These findings raise critical questions concerning widely accepted interpretations of Native American population decline that attribute the decline to external forces without exploring in depth the consequences of the manifold courses of action followed by Indians themselves. A premeditated intention to capture enemies for adoption was seldom (if ever) the primary motivation for Comanche raids, which were fundamentally aimed at obtaining horses.
I further argue that Comanches primarily seized captives to use them as laborers. Hence, rather than compensating Comanche population decline, as is often assumed, those expeditions brought about a net population loss. The ethnonym Comanche probably derives from the Ute word komantsia 'anyone who wants to fight me all the time.'Their name for themselves is Nemene, or 'Our People.'.
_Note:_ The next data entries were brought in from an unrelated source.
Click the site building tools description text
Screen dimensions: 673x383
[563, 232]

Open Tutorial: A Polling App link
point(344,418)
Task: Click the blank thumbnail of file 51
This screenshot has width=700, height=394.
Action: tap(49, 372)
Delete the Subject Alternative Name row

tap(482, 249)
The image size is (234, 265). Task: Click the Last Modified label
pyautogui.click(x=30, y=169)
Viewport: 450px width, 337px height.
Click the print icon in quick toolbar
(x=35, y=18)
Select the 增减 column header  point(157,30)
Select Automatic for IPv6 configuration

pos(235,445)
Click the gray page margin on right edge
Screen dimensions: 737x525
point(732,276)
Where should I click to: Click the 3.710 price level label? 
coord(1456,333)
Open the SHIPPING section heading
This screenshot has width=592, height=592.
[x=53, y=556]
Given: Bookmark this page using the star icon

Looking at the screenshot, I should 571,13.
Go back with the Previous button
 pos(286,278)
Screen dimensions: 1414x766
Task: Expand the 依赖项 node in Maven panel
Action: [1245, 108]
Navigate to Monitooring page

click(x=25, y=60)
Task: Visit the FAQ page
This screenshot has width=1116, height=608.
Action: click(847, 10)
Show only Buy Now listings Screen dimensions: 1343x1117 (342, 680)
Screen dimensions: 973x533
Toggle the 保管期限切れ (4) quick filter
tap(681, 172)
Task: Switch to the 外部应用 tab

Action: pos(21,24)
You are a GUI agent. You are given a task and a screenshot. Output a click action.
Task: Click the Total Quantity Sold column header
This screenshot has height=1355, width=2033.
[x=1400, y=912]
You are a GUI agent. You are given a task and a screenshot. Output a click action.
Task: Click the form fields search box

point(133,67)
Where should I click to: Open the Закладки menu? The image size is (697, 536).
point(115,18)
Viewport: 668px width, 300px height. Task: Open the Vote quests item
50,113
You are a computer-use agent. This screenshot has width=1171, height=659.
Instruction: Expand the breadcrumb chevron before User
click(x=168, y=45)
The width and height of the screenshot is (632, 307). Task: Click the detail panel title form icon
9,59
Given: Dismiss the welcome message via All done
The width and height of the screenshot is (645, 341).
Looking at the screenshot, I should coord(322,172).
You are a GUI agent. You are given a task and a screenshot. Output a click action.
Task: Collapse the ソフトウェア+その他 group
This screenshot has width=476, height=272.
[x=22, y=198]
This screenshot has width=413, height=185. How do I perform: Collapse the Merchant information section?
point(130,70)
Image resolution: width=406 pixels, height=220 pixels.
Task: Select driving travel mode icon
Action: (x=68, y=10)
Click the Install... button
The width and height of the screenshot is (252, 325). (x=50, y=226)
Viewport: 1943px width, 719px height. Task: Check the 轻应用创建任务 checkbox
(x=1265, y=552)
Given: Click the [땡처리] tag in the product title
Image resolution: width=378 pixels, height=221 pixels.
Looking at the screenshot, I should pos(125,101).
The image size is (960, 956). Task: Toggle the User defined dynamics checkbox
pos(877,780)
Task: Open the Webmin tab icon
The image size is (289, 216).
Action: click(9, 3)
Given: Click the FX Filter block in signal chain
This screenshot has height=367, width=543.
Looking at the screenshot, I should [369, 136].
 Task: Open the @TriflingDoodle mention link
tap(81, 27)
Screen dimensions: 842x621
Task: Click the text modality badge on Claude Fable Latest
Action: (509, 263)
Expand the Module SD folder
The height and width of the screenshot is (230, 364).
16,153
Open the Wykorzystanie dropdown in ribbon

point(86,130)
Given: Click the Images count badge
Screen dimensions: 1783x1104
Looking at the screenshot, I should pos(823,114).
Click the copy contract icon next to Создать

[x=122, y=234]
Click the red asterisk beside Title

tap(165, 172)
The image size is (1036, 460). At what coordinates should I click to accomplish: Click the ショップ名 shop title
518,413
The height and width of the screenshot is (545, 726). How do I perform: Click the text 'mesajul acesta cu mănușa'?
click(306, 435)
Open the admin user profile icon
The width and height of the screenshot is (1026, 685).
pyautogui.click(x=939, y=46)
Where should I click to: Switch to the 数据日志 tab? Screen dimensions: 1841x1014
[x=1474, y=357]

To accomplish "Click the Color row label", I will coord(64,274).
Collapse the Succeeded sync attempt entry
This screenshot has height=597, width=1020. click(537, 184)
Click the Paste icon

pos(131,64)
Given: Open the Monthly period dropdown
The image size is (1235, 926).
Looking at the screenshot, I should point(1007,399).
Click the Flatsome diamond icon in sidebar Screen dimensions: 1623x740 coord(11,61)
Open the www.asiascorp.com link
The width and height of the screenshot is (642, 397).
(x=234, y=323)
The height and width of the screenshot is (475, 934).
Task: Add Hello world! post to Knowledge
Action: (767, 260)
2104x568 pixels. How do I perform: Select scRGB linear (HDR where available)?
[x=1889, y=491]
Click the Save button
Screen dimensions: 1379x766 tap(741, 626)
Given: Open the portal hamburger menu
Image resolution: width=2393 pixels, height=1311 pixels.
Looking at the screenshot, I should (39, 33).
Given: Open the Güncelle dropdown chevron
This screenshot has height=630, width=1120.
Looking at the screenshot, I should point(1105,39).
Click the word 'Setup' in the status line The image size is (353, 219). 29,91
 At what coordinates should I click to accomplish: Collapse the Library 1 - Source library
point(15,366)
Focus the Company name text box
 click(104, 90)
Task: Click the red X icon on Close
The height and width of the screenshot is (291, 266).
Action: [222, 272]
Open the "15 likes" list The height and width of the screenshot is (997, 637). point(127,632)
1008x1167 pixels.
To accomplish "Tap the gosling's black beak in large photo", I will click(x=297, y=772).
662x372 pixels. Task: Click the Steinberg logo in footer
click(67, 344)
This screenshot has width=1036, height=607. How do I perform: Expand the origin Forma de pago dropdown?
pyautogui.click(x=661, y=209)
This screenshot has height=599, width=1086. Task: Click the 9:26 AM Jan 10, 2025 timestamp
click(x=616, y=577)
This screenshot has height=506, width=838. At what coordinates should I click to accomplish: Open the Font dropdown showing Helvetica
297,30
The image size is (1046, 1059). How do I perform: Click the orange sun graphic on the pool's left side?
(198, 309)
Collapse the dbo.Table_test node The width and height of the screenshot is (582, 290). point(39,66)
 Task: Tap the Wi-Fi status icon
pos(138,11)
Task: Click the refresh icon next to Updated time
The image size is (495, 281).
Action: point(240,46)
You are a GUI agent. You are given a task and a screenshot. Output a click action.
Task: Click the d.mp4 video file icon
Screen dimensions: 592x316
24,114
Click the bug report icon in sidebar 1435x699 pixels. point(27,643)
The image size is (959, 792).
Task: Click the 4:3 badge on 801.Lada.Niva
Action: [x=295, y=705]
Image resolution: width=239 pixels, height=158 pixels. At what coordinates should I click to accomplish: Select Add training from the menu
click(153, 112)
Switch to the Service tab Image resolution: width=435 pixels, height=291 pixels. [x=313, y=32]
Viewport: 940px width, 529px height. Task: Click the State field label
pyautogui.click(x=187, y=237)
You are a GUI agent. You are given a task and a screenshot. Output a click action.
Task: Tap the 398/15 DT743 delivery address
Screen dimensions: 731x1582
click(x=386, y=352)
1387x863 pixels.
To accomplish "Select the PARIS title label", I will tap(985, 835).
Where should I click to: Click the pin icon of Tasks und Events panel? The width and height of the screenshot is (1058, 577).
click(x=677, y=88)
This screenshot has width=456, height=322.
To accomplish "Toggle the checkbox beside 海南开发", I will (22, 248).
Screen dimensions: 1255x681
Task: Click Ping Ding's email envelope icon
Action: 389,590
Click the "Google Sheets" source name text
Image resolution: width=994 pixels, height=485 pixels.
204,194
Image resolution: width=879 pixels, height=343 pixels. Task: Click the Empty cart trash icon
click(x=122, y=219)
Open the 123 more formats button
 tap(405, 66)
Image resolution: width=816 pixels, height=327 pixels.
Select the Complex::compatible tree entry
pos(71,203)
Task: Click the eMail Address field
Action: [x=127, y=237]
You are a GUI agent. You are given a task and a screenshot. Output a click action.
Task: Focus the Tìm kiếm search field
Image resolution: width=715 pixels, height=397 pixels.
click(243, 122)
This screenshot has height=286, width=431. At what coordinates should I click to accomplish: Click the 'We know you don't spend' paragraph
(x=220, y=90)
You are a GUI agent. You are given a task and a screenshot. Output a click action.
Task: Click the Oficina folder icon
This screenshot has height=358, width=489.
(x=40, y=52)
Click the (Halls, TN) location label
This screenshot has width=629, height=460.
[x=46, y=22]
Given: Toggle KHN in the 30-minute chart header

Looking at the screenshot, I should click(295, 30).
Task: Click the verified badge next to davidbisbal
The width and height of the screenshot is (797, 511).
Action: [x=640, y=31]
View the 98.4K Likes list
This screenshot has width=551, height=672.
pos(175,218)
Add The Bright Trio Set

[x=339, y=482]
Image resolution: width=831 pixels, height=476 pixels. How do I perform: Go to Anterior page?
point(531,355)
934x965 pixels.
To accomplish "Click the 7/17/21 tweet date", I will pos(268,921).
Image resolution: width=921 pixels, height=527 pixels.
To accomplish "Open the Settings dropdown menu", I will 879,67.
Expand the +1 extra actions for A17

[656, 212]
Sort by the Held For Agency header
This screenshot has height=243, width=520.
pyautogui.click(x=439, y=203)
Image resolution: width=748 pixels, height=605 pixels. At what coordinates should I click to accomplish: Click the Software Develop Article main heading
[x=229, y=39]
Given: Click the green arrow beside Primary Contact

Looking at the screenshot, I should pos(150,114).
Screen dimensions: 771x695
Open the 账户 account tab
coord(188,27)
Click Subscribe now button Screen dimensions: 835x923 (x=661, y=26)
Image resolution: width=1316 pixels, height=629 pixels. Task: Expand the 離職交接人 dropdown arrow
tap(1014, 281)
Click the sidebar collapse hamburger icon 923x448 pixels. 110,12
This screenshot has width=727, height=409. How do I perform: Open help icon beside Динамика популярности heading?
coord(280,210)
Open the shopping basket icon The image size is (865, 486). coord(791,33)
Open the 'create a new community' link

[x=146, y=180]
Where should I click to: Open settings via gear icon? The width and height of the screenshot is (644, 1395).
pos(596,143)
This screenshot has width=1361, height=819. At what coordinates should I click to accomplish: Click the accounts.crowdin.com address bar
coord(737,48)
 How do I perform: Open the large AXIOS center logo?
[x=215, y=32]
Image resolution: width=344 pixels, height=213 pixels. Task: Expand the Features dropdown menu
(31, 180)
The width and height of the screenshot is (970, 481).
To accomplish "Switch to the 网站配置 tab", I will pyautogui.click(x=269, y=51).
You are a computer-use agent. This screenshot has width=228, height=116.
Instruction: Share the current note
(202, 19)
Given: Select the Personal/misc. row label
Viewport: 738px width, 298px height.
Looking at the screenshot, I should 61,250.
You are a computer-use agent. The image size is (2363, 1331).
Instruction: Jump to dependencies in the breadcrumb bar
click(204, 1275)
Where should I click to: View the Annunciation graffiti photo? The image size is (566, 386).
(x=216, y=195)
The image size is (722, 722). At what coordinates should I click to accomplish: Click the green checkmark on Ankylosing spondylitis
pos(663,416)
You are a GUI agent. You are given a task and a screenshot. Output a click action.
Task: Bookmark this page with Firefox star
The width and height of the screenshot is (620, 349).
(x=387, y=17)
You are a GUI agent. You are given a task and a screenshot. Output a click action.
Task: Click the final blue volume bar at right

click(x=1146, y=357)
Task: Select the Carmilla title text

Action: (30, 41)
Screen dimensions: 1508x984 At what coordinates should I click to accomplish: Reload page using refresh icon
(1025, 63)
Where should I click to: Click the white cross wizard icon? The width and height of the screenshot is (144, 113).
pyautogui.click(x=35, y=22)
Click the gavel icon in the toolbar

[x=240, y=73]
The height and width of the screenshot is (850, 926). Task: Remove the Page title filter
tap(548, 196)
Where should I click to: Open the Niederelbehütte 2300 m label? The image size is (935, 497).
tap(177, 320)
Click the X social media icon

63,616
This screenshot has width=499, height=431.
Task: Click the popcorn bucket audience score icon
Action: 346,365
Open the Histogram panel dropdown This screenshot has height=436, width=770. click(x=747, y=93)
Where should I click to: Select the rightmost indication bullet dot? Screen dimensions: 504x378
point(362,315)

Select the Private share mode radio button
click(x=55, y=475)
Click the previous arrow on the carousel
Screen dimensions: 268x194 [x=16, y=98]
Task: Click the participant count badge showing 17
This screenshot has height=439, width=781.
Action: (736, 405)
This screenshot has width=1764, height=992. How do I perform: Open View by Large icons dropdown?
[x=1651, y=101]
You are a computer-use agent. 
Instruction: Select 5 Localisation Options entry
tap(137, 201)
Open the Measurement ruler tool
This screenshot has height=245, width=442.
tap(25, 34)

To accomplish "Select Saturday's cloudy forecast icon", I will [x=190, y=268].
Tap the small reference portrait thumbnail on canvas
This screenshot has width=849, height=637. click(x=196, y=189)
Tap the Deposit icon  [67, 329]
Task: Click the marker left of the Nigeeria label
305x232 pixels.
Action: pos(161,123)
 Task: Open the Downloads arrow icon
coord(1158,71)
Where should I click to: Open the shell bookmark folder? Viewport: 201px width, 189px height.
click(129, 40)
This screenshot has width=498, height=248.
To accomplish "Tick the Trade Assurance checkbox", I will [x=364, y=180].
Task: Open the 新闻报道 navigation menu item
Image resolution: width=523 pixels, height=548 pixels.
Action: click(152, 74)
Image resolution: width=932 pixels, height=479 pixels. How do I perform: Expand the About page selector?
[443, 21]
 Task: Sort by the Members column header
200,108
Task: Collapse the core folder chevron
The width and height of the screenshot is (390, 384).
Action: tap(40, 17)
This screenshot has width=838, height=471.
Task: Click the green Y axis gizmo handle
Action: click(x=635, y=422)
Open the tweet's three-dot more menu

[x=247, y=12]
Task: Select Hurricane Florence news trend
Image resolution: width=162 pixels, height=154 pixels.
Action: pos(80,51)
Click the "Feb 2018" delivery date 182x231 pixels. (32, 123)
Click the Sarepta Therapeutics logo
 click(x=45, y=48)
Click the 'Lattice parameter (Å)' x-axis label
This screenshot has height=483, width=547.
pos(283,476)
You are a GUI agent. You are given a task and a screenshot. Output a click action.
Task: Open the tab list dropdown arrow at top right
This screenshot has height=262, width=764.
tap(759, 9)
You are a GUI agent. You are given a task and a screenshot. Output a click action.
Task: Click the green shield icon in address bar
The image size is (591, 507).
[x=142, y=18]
The Comanches in these groups could speak Spanish, French, and four or five Indian languages at any given time.
Comanches were more than just warriors, they were also a lot more than that. In this study I contend that Comanche looting expeditions, including raids in which captives were taken, resulted in Comanche deaths outnumbering the captives who were eventually assimilated. The Comanches were the first Native people to adopt the classic horse-mounted lifestyle of the Plains. Comanches are one of the most important Indian cultures in Texas, and they have been around for thousands of years. It has often been argued that the widespread Native American practice of capturing and adopting outsiders served, for some indigenous groups, as a way to recover from Euro-American–induced population decline.